Cuando a mí no me gustaban las luciérnagas
yo les tenía ese rechazo porque me parecían
fugaces. En realidad me habían decepcionado.
Me gustaban. Pero duraban muy poco encendidas.
Me producían una angustia. Yo era un niño bastante angustiado para aquel entonces.
Angustia como de morir. Como de no poder vivir...
Como si no pudieran vivir esa belleza que eran
aunque fuera tanta belleza.
Al final, duraban tan poco dentro de los minutos de la noche
como esos pocos días de verano dentro del largo año, que llegaba a endurecerme de frío.
Sin embargo. No sé si la noche cambió la distribución o densidad de los segundos dentro de los minutos, o el frío se difuminó o diluyó en otras nuevas estaciones, tal vez atajos o comunicaciones de días que antes parecían lejanos. Pero las luciérnagas me empezaron a gustar.
Ante la ausencia, lo más fugaz puede convertirse en algo muy valioso. Y la belleza puede ser humilde.
La ausencia no fue una condición externa, sino un vacío interno. Algo que pudo cambiarse. Algo que construyó una nueva presencia.
La belleza, entonces, pudo ser humilde. Pudo ser verdadera. Pudo trascender un primer dolor.

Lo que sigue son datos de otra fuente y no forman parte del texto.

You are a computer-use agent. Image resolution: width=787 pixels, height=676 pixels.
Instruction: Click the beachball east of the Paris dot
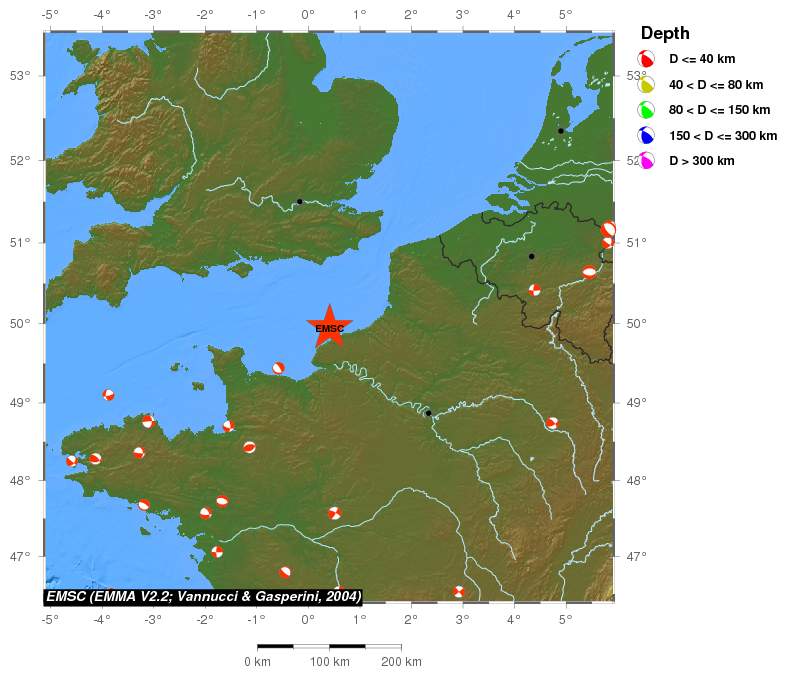(x=552, y=423)
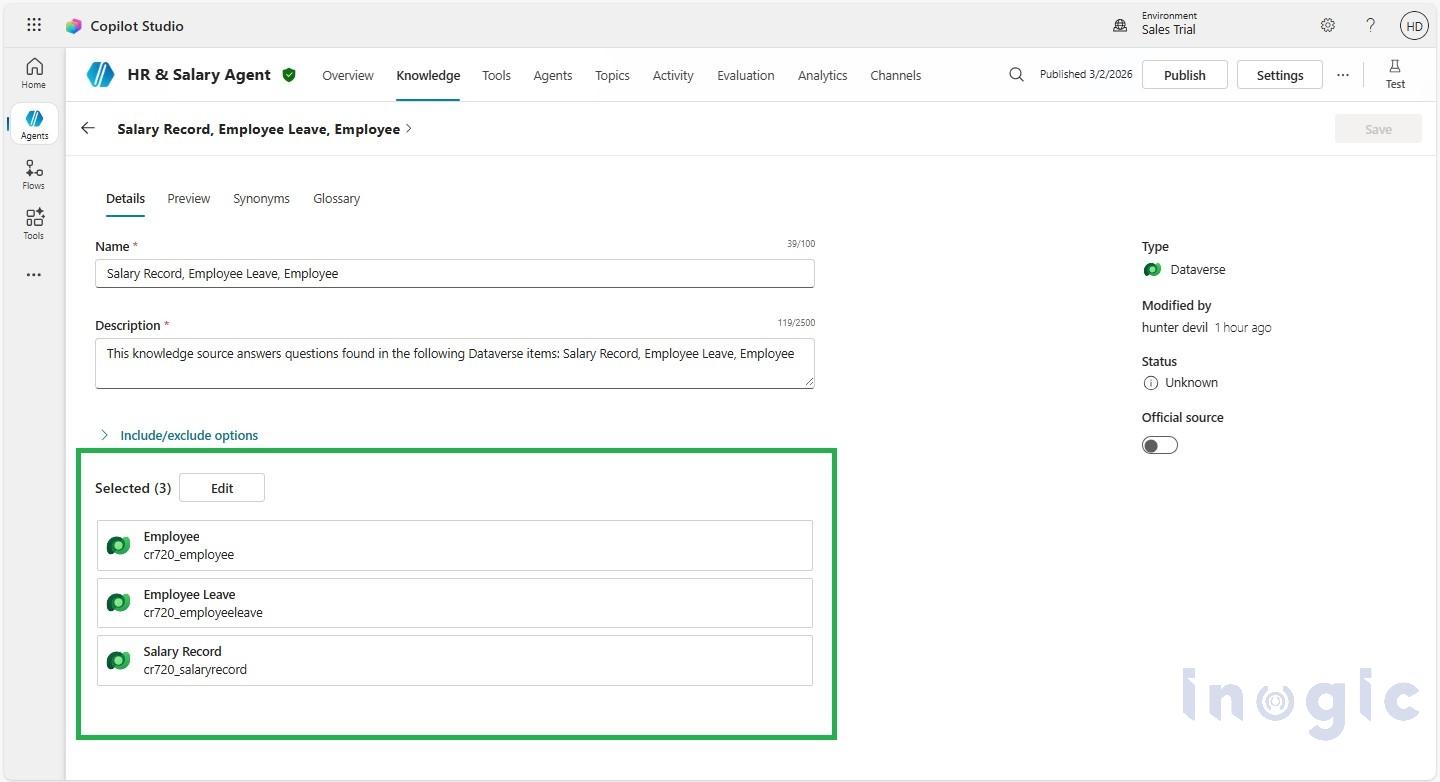Click the Publish button
Image resolution: width=1440 pixels, height=782 pixels.
(1184, 74)
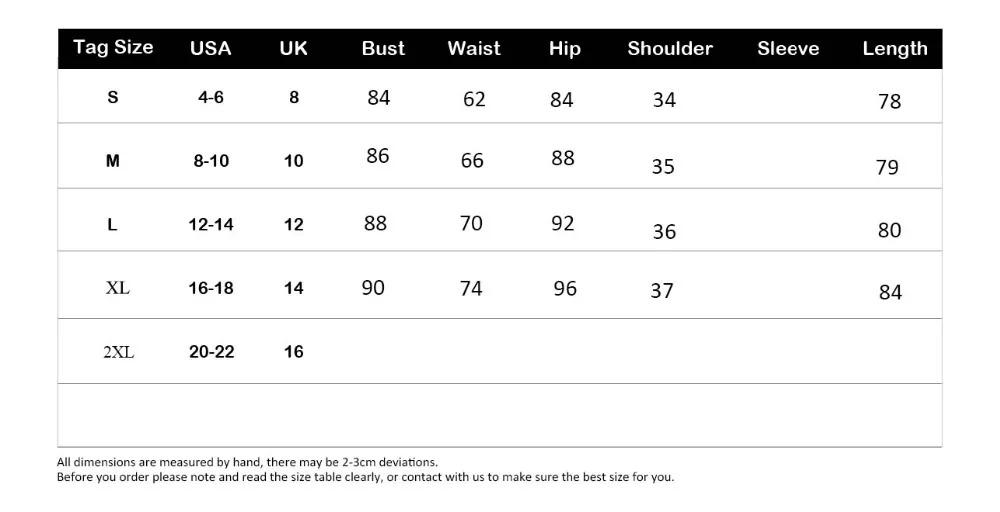Click the M tag size cell
The width and height of the screenshot is (1000, 512).
coord(113,161)
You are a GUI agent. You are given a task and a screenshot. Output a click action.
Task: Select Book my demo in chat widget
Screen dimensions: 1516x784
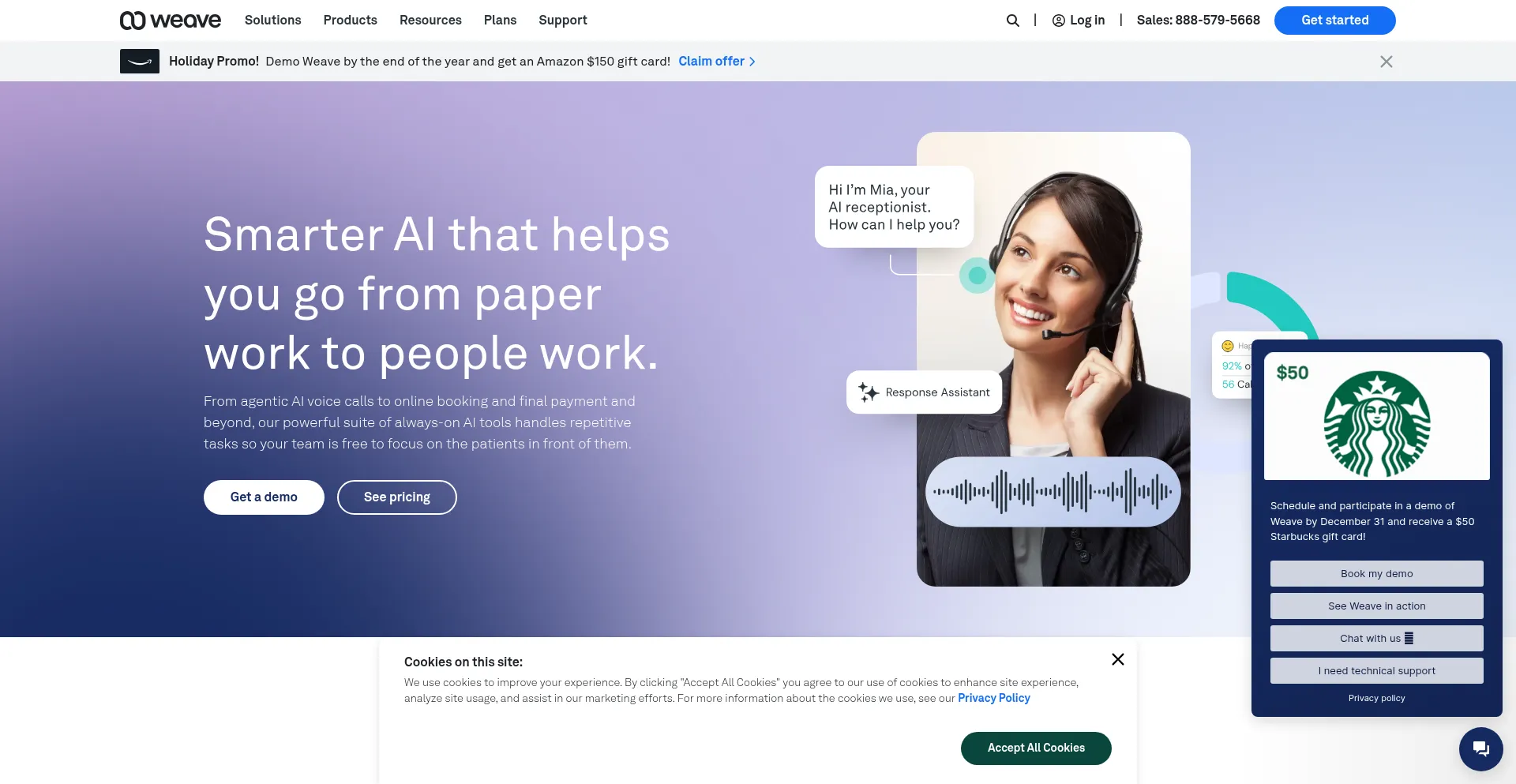point(1376,574)
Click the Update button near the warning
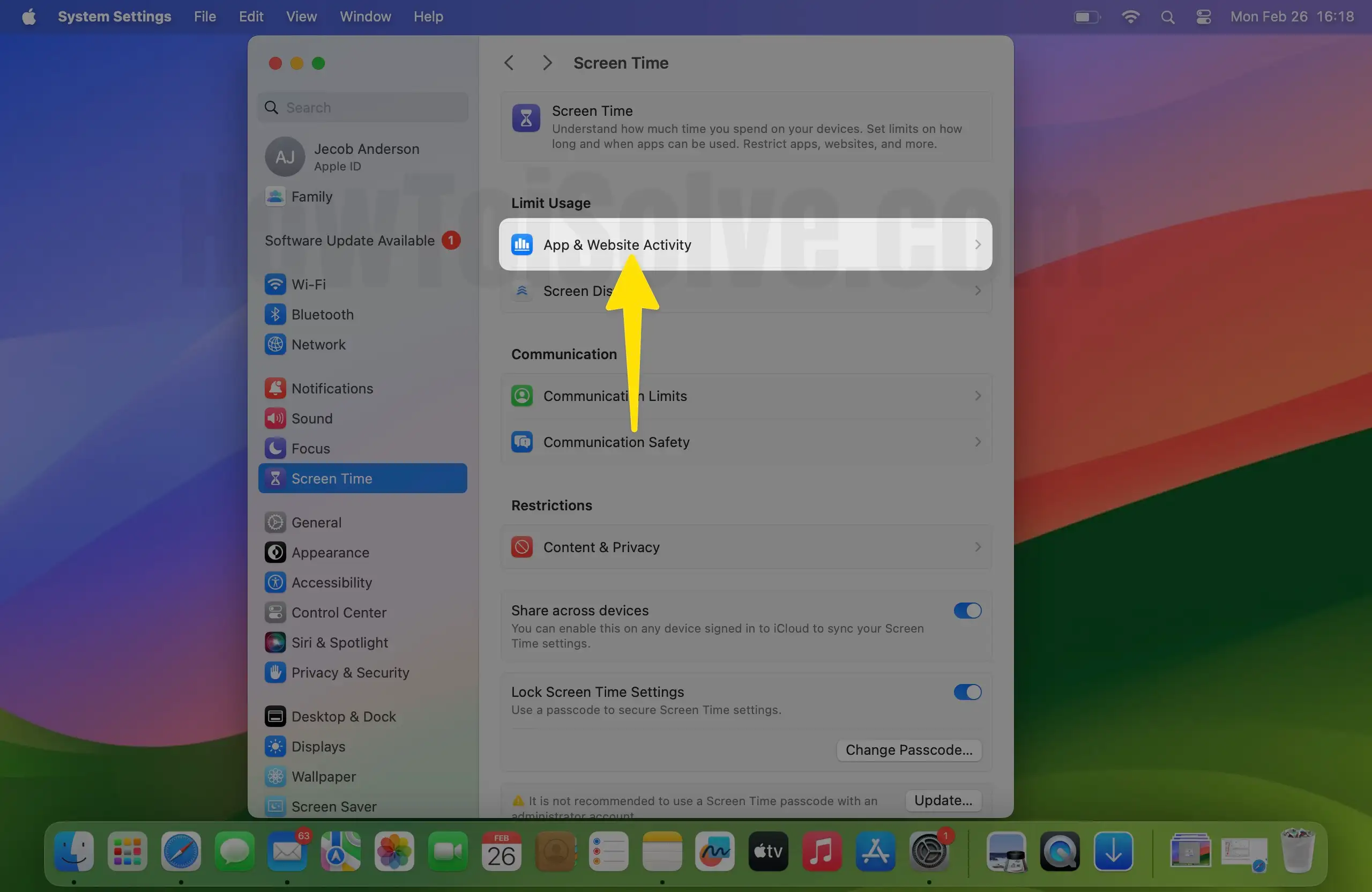Viewport: 1372px width, 892px height. [942, 800]
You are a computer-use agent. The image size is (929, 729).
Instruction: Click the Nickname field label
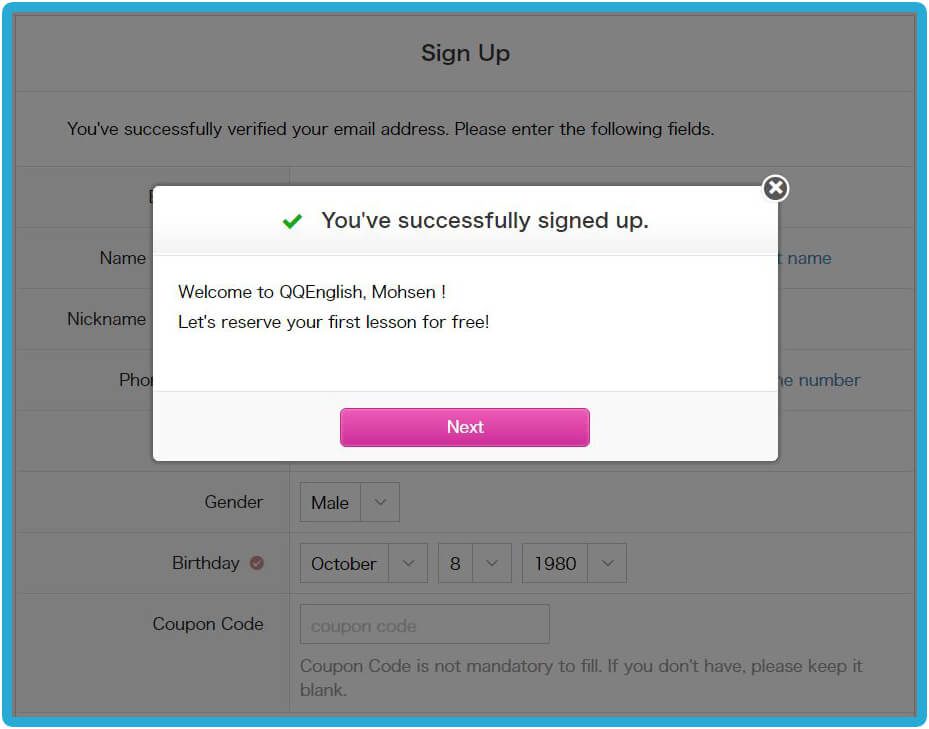click(x=106, y=319)
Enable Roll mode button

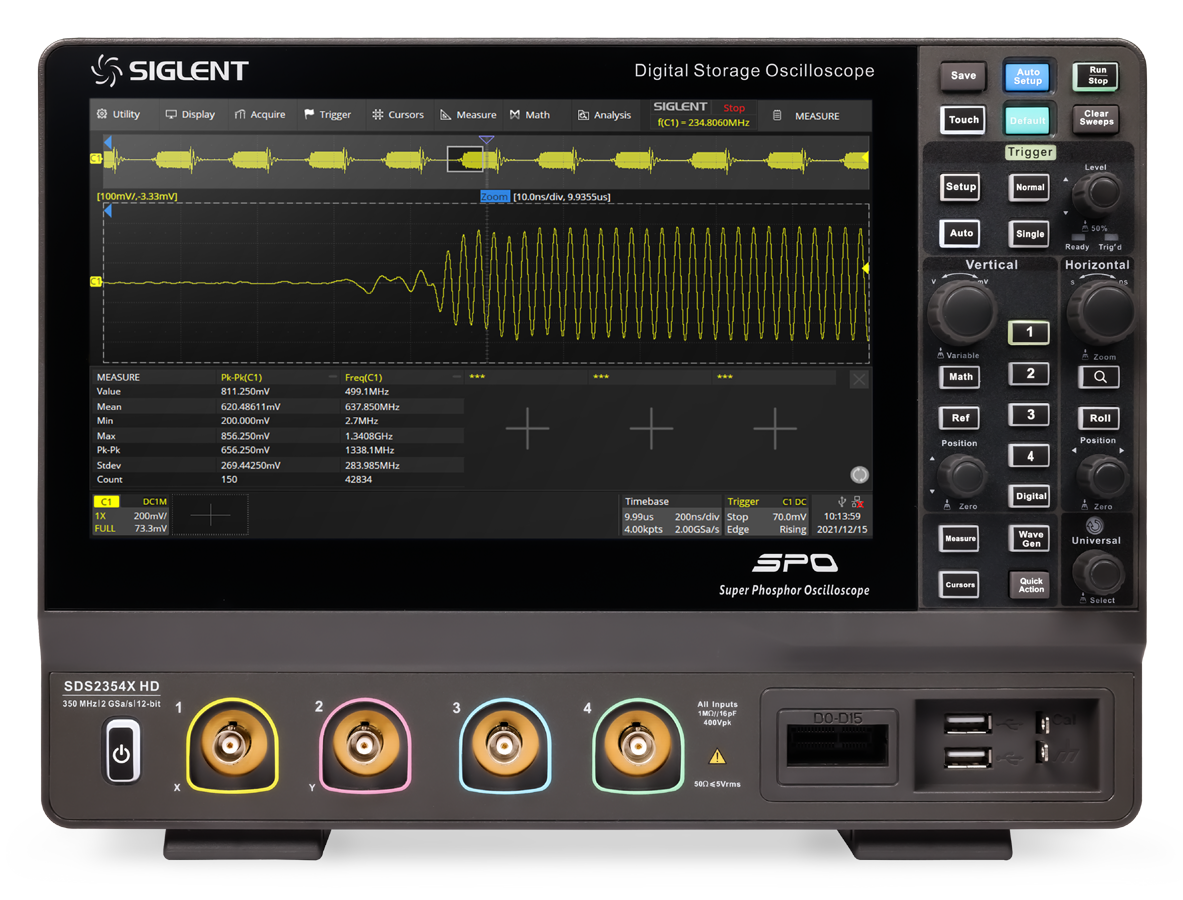1098,419
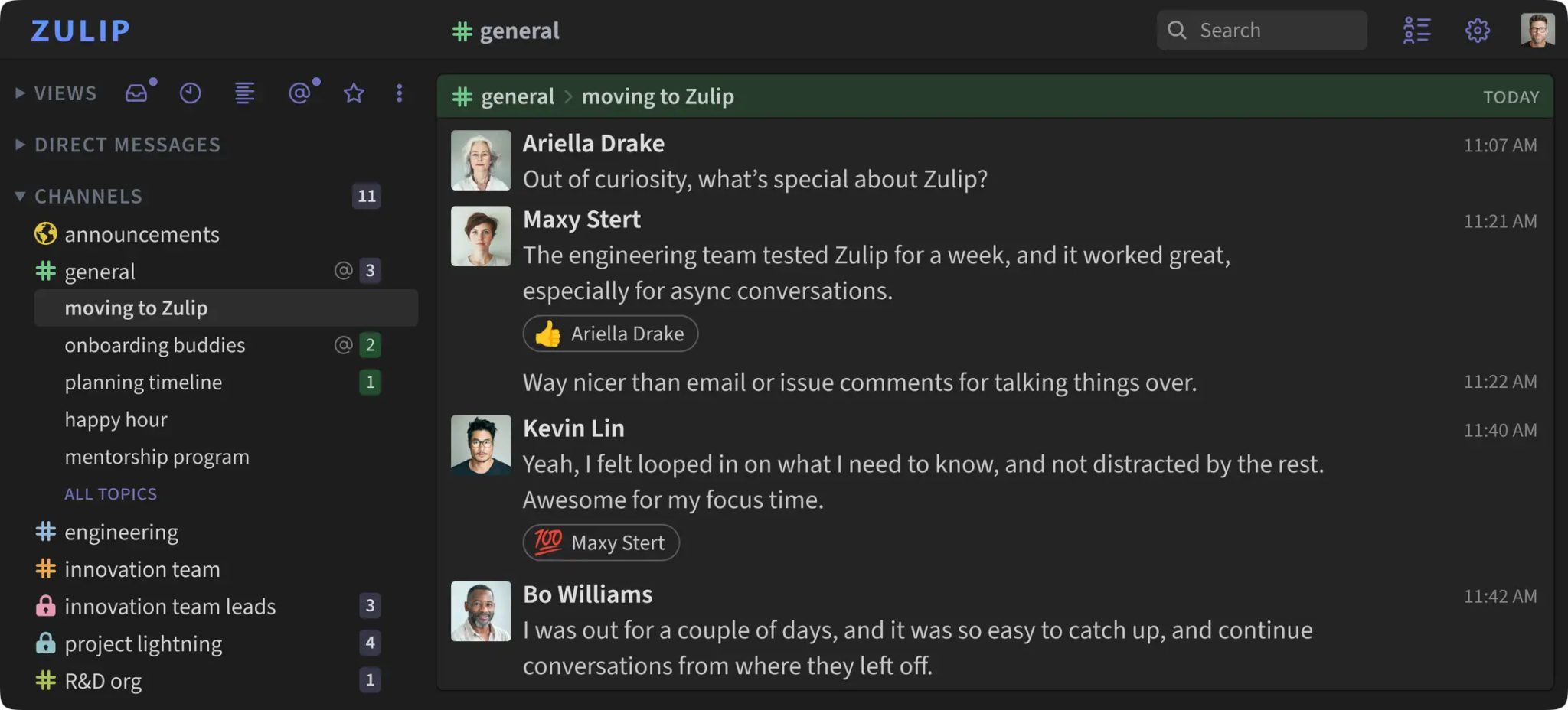Click the lock icon on innovation team leads
The height and width of the screenshot is (710, 1568).
click(x=45, y=606)
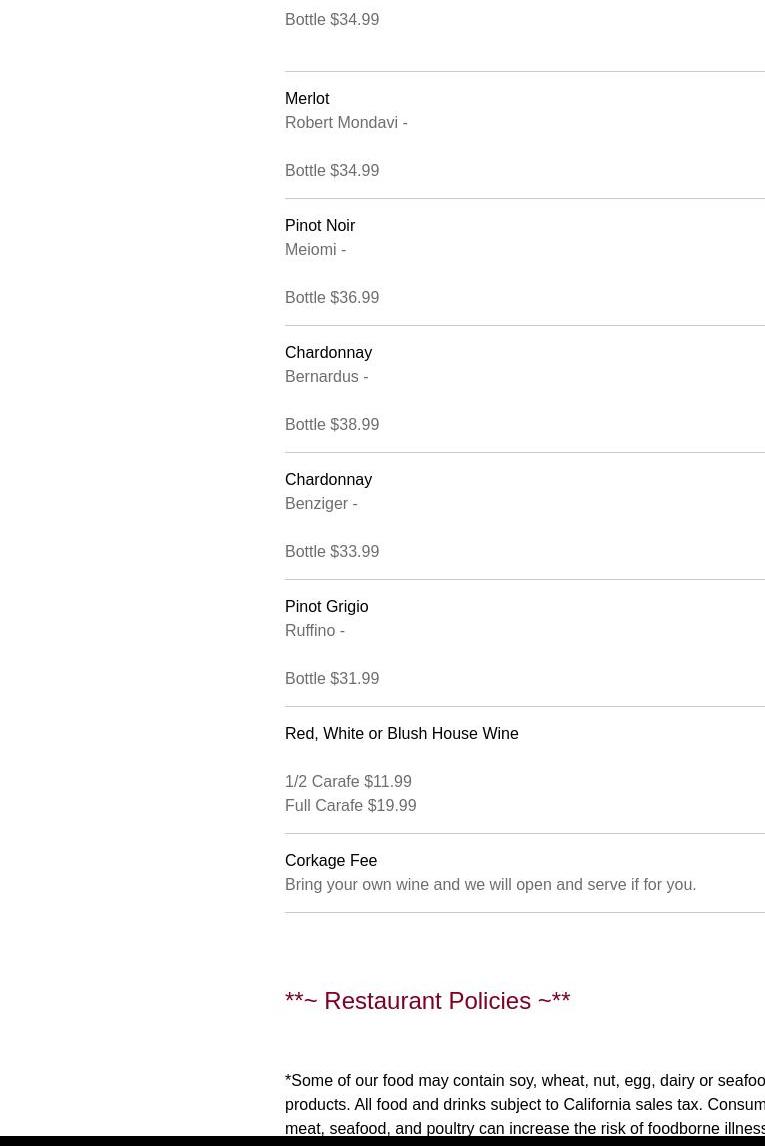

Ahora me gustan las luciérnagas aunque busco todavía un momento en el que pueda disfrutarlas plenamente. Busco la tarde de verano que se transforme en cielo estrellado de minutos llenos de segundos y luciérnagas dentro de intimidades amplias como un campo, intimidades libres y frescas, trabajadas y amadas como una porción de tierra.
Me gusta lo fugaz, la transformación, la creación y ese volver un aprendizaje a una angustia, o a un dolor. La vorágine de la vida, más allá de mí, donde yo pueda trascender mis límites o los que he creído han sido mis límites, me apasiona. Y lo que quiero me cierra por dos lados a la vez. Porque yo trasciendo hacia lo demás, dejando de sufrir porque se apague la luz de una luciérnaga, y porque lo demás se llena de mi experiencia, porque la noche fría se multiplica en estrellas y luciérnagas y en otras, tantas otras cosas, dentro de mí.